Basically, when importing the SSSP archive (sssp-infos.aiida from Materials Cloud Archive), memory usage spikes over 15GB, and this causes an OOM on my cluster, which means I can’t deploy this dataset. I tried to use --batch-size 4096 to verdi archive import, but that didn’t seem to matter.
Does anybody know a solution (even a hacky one) for this? Also, it might be interesting to investigate why this specific archive is problematic (the total size is not too high, 13 GB).
Hi @eimrek, this is just to make you aware that we investigated a while ago the functionality of streaming directly to packed during archive import in this PR. @rabbull now took over and is currently working this feature, so I propose you can get in touch with him. The changes in the PR might solve your issue here, and I think we should also keep your use case in mind while developing. Cheers!

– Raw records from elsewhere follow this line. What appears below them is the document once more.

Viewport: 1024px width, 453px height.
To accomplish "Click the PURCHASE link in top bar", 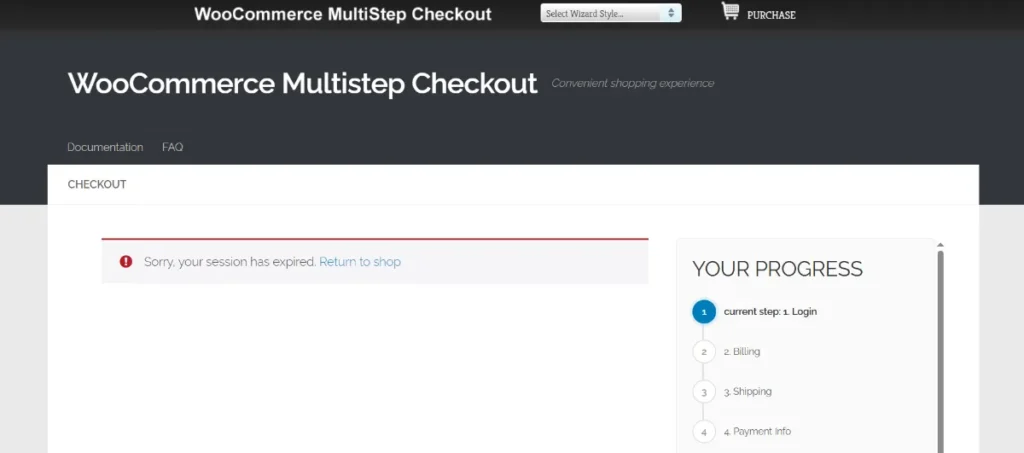I will [x=771, y=15].
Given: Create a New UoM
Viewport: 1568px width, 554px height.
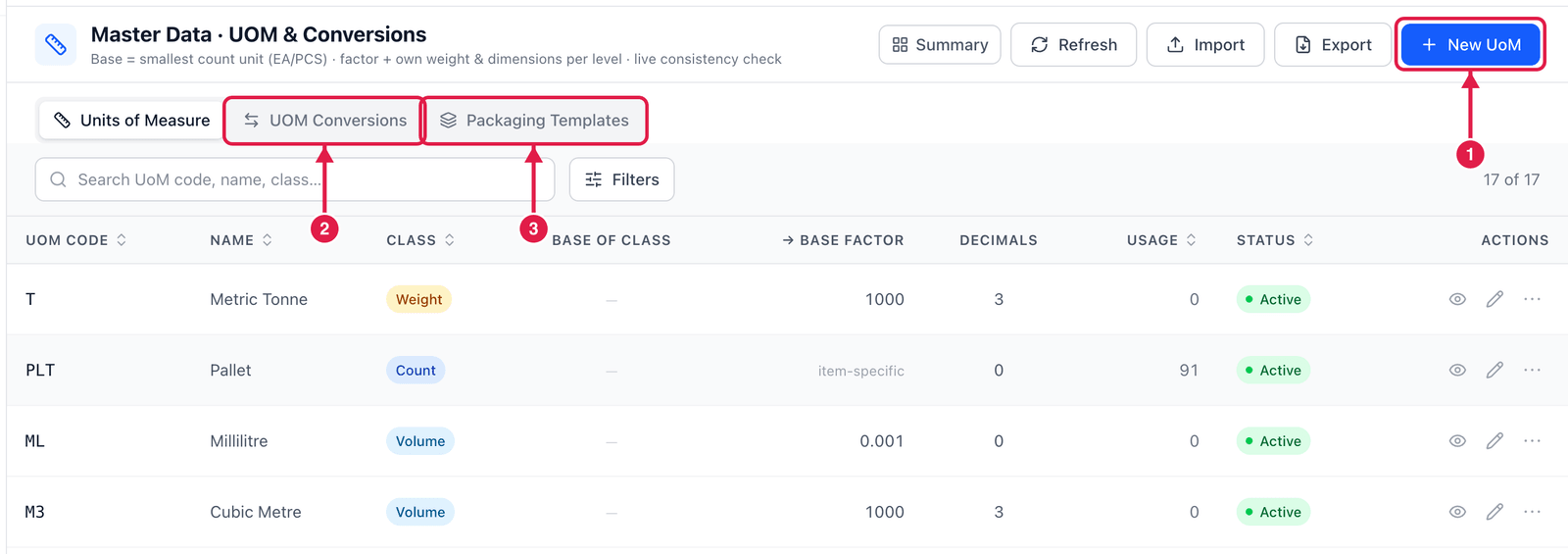Looking at the screenshot, I should [1470, 45].
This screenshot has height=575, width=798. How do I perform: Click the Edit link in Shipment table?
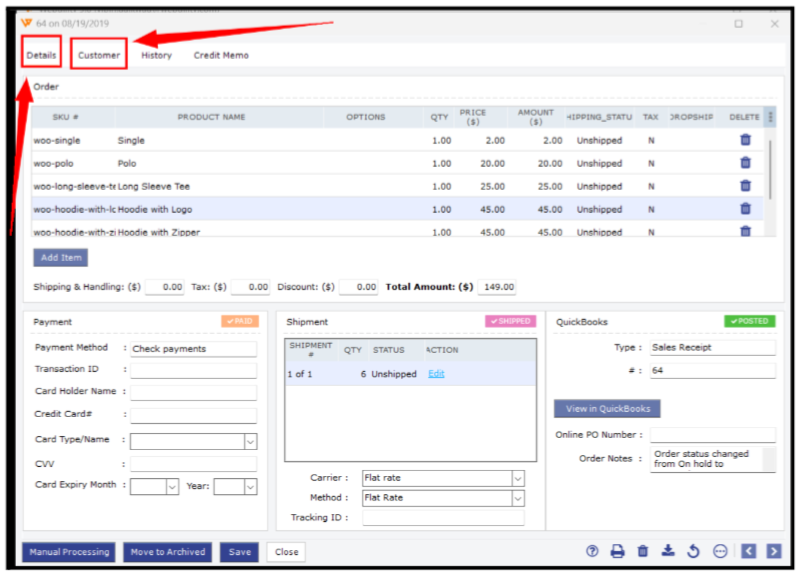[x=436, y=374]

For completeness, I ran into this also on the v2.7.0pre1 tag. Here’s the command, that shows 15 GB Ram usage (Maximum resident set size (kbytes)). The spike happens at the beginning of “Adding archive files to repository” stage, here i waited for 1.1% to be done and cancelled it.
$ /usr/bin/time -v verdi archive import sssp-infos.aiida --batch-size 512
/home/kristjan/opt/micromamba/envs/aiida2/lib/python3.10/site-packages/click/core.py:1193: UserWarning: The parameter -n is used more than once. Remove its duplicate as parameters should be unique.

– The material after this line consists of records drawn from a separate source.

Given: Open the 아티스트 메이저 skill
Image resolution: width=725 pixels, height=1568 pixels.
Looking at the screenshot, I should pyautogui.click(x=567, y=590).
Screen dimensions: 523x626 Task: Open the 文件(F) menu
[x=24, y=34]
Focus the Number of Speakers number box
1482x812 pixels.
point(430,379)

parser = self.make_parser(ctx)
/home/kristjan/local_work/aiida/aiida-core/src/aiida/cmdline/groups/verdi.py:113: UserWarning: The parameter -n is used more than once. Remove its duplicate as parameters should be unique.
return super().parse_args(ctx, args)
Report: starting import: sssp-infos.aiida
Report: Parameters
------------------------------- ----------------
Archive sssp-infos.aiida
New Node Extras keep
Merge Node Extras (in database) (k)eep
Merge Node Extras (in archive) do (n)ot create
Merge Node Extras (in both) (l)eave existing
Merge Comments leave
Computer Authinfos exclude
Report: Adding 5 new user(s)
Report: Adding 14 new computer(s)
Report: Collecting Node(s) ...
Report: Adding 468701 new node(s)
Report: Gathering existing 'create' Link(s)
Report: Added 252929 new 'create' Link(s)
Report: Gathering existing 'input_calc' Link(s)
Report: Added 392203 new 'input_calc' Link(s)
Report: Adding 601 new group(s)
Report: Adding 979965 Node(s) to new Group(s)
Report: Created new import Group: PK=602, label=20250521-230231
Report: Checking keys against repository ...
Report: Adding 14184533 new repository files
Adding archive files to repository 1.1%|█ | 154516/14184533
Aborted!
Command exited with non-zero status 1
Command being timed: "verdi archive import sssp-infos.aiida --batch-size 512"
User time (seconds): 989.28
System time (seconds): 89.45
Percent of CPU this job got: 51%
Elapsed (wall clock) time (h:mm:ss or m:ss): 34:45.93
Average shared text size (kbytes): 0
Average unshared data size (kbytes): 0
Average stack size (kbytes): 0
Average total size (kbytes): 0
Maximum resident set size (kbytes): 15422428
Average resident set size (kbytes): 0
Major (requiring I/O) page faults: 18
Minor (reclaiming a frame) page faults: 7017499
Voluntary context switches: 640176
Involuntary context switches: 82400
Swaps: 0
File system inputs: 6137944
File system outputs: 12858816
Socket messages sent: 0
Socket messages received: 0
Signals delivered: 0
Page size (bytes): 4096
Exit status: 1